WI: Personally, I must play my personal MIX CDs of songs I fantasize about performing. I’ve never experienced boredom on long car-trips – I’m either engaged in conversation with my travel mates or fast asleep…or half asleep. Being half-asleep while I’m driving is especially exciting for everyone.

SM:In the middle of the interview, an anecdote is requested.

WI: Recently, I brought three friends with me backstage at a Pixies’ concert at the Hammerstein Ballroom (in New York). The “after-show” gathering took place in an unexpectedly awkward environment – a small room with supermarket-like bright lights, no music and an overpriced cash bar with “bartenders” just standing there staring blankly straight ahead (by the way, they charged Frank Black for his drink). Every interaction within that awkward atmosphere seemed equally as awkard and at a certain point, one of my friends said to me “I can’t remember the last time I was in a situation this awkward,” to which I responded “That’s exactly what I was thinking – this is so awkward.” We then noticed that a camera had been filming us and there was a microphone looming above our heads. So, the next time you see me might be in a Pixies documentary saying “Boy, this sure is awkward.”

SM: When was the last time someone could have accurately referred to you as “a traveller”?

WI: Someone COULD have referred to me as a “traveller” when I was in England last year. No one did, though. Is this a way of finding out when I was last out of town? I don’t even know anyone that would use that term…I would love for someone to refer to me as a TIME traveller…see answer to question further down.

SM: Please recommend a way for your friends to jog your memory should you come down with amnesia.

WI: They should play my own songs to me. Then, if I didn’t remember them, at least it would be fun to see if I thought they were as great as I do now knowing that I wrote them.

SM: If you found a door behind a bookshelf in your home, where do you suppose it would go?

WI: HELLO! I believe this an opportunity to talk about my ultimate fantasy, TIME TRAVEL!!! The door would lead to another year – a different one each time I went. And while I was away on that other side, time on the normal side would be frozen, just like in the Narnia chronicles. Oh how I loved that series! So back to the different years…it could be the past or the future…and I would be myself as I am now no matter what, so I would have the potential to run into myself at different ages. Ooh – I could confront my parents and change history! Hmmm…would I be allowed to change the course of history?…

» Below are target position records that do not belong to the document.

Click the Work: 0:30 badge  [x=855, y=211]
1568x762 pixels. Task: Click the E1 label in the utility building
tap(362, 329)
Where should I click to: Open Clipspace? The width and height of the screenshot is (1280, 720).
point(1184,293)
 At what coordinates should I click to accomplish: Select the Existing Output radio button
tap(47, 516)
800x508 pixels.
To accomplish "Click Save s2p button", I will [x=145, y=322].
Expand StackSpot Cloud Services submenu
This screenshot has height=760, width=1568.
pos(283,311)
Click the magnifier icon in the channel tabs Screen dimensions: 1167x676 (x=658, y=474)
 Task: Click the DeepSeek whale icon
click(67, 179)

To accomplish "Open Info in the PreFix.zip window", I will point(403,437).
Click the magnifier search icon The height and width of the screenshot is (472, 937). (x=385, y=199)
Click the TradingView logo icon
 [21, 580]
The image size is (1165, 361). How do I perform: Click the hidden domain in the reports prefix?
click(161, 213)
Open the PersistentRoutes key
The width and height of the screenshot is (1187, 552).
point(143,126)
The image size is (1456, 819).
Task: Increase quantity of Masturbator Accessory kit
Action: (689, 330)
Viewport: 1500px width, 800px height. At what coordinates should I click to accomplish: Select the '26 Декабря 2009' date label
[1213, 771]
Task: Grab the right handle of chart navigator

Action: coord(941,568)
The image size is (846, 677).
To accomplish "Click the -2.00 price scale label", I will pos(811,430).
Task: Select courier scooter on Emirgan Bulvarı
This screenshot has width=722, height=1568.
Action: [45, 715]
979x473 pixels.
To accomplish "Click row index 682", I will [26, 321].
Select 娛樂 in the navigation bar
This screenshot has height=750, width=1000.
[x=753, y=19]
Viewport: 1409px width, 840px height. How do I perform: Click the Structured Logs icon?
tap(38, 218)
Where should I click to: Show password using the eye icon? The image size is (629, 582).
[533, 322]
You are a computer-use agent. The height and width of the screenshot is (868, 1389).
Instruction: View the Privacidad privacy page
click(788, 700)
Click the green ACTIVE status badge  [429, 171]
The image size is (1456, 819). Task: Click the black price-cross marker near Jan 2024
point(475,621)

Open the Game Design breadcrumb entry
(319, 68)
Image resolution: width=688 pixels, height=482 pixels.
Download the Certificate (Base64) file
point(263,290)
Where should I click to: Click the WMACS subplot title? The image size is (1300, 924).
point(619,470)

SM: When was the last time you had to use your wits to get yourself out of an unpleasant situation?

WI: Well, I wish I had an interesting anecdote for you about how I used police negotiation skills to talk a robber out of mugging me, but unfortunately, all I have is the cold, hard reality of having just extricated myself from a highly complex relationship. I’m not sure if it was really about using wits as much as it was a lot of other things too…wow I need to stop as this question is making me get really serious…

SM: Please compose a brief poem or haiku on the subject of your choosing.

WI: Still on a serious note, I present to you a limerick, my favorite form of poetry. This may very well be the only serious one you’ve ever read:

The only thing you can control
Are the actions that are your own
If others don’t see
Why they should agree
There may be something they don’t know

Interview with Barb Lien-Cooper • Comic Artist, Creator of “Gun Street Girl”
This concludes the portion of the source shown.